He reluctantly let Sienna sit in the foot well, after initially asking her to go in the boot.
“While I was getting out of the car at home, he walked around to the boot, no talking or anything and pulled out a dust buster and as soon as we stepped away started cleaning.
“There are multiple people in the blind community who have similar issues, but I don’t say much.”
If driver cancelled a ride, a new car was automatically dispatched, but people could be left waiting to be picked up for up to 90 minutes, especially during the busy times in Auckland, she said.
“Often this happens three times before a car is willing to take us.”
Epileptic woman Nina Gellert was verbally abused and refused by an Uber driver because of her service dog, Val, in July.
Blind Low Vision NZ head of access and awareness, Dan Shepherd, said it as aware of an increasing number of people with guide dogs being refused rides with Uber.
“It is very disappointing that our clients and their Guide Dogs are still experiencing barriers to accessing their communities with transport providers in New Zealand, in 2022.
“We hope that Uber and other rideshare providers will listen and remove these barriers preventing our community from living a life without limits.”
An Uber spokesperson said the company was aware of service animal refusal in its company.
“Uber continues to develop strong policies to prevent this from happening, but for these policies to be effective, and so we can continually improve them, it’s important that riders report instances of service animal refusals to us,” she said.
Its aim was to always educate driver-partners in relation to assistance animals when they sign up to the app, through specific education modules, and then on a regular, ongoing basis.
It had also developed the service assistance program, to improve the experience for people with a service animal, including an exclusive phone number for program participants and specially trained Uber agents who will recognise that the caller has a service animal, proactive service refusal monitoring and driver education.
“The service assistance program is the result of direct engagement between Uber New Zealand and members of the blind and low vision community who wanted us to take a more proactive approach.

__SUPPLIED MATERIAL__.
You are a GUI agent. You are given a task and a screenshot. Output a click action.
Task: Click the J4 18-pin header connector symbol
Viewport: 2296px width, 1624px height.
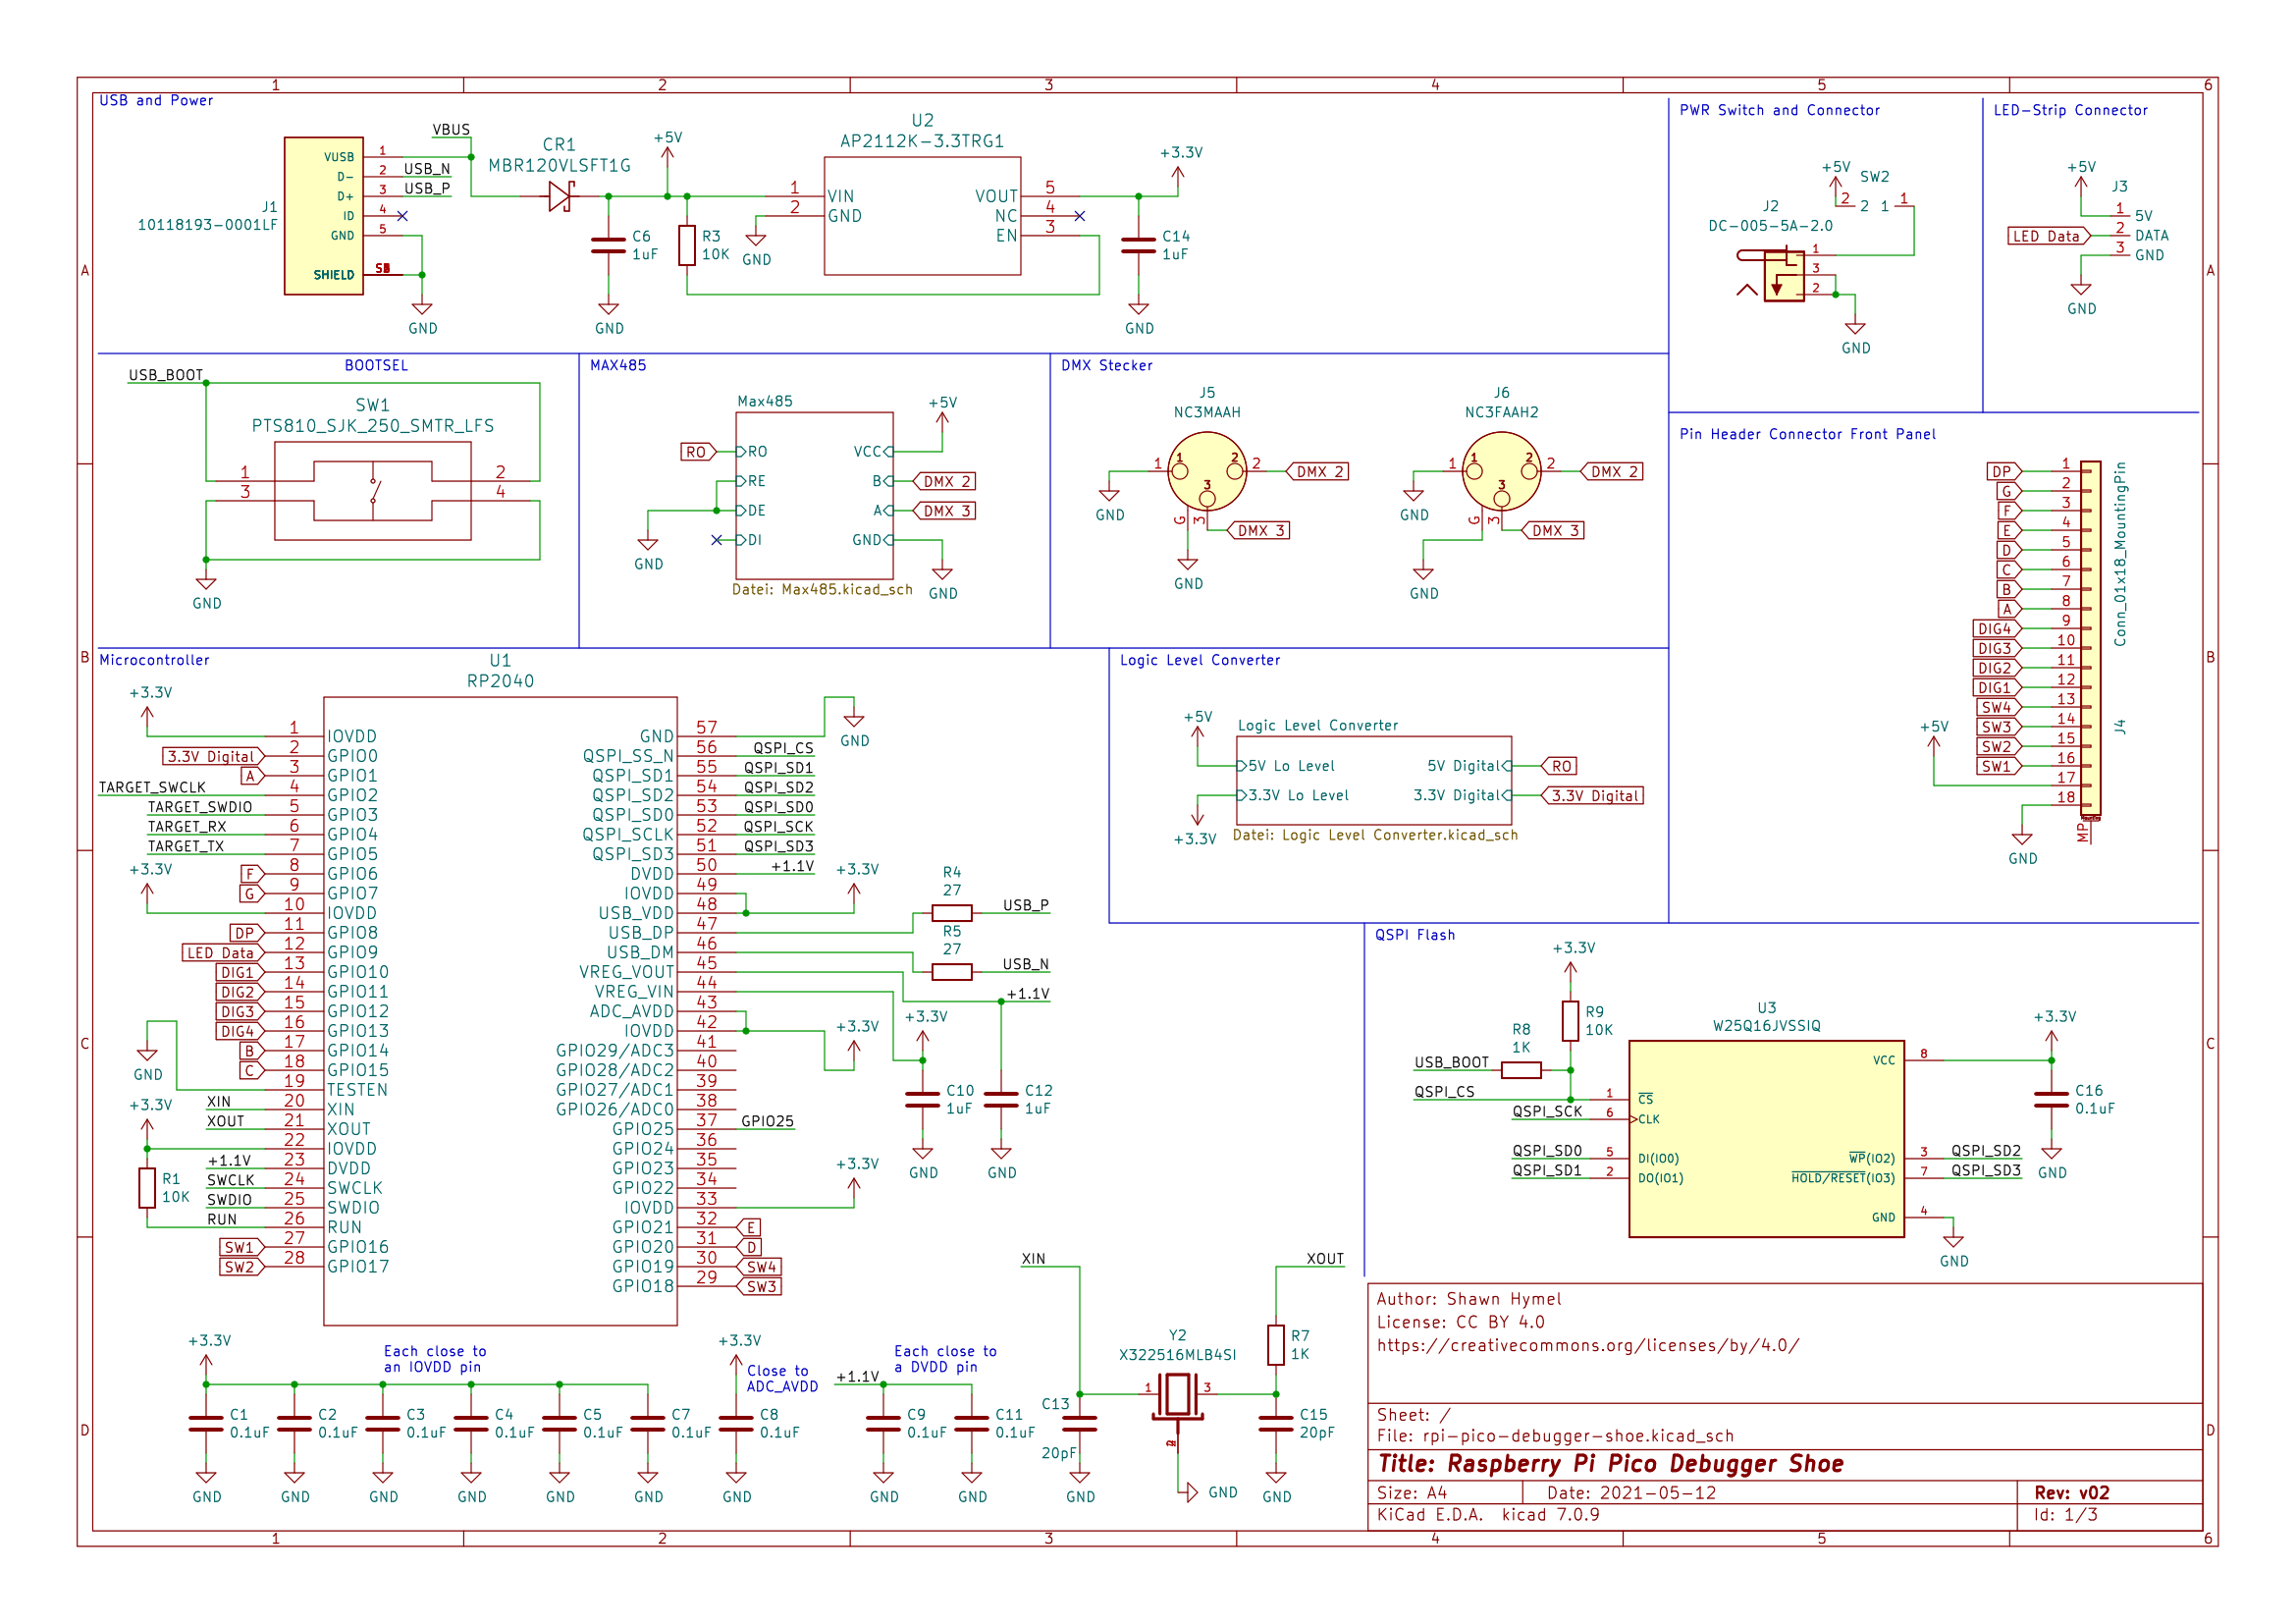click(x=2089, y=638)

__THINGS TO DO__.
(a) In the article on Uber ride refusals, how long could people be left waiting for a car when a driver cancelled?
(b) Decide whether each statement agrees with the article on Uber ride refusals. Answer yes or no, and quote the deciding words from the article.
(i) Nina Gellert's service dog is named Val.
(ii) The driver made Sienna ride in the boot for the whole trip.
(iii) Uber educates driver-partners about assistance animals only when they sign up to the app.

__RESPONSES TO THE EXERCISE__.
(a) Up to 90 minutes, especially during the busy times in Auckland.

(b)
(i) Yes: "refused by an Uber driver because of her service dog, Val, in July"
(ii) No: "He reluctantly let Sienna sit in the foot well, after initially asking her to go in the boot."
(iii) No: "when they sign up to the app, through specific education modules, and then on a regular, ongoing basis"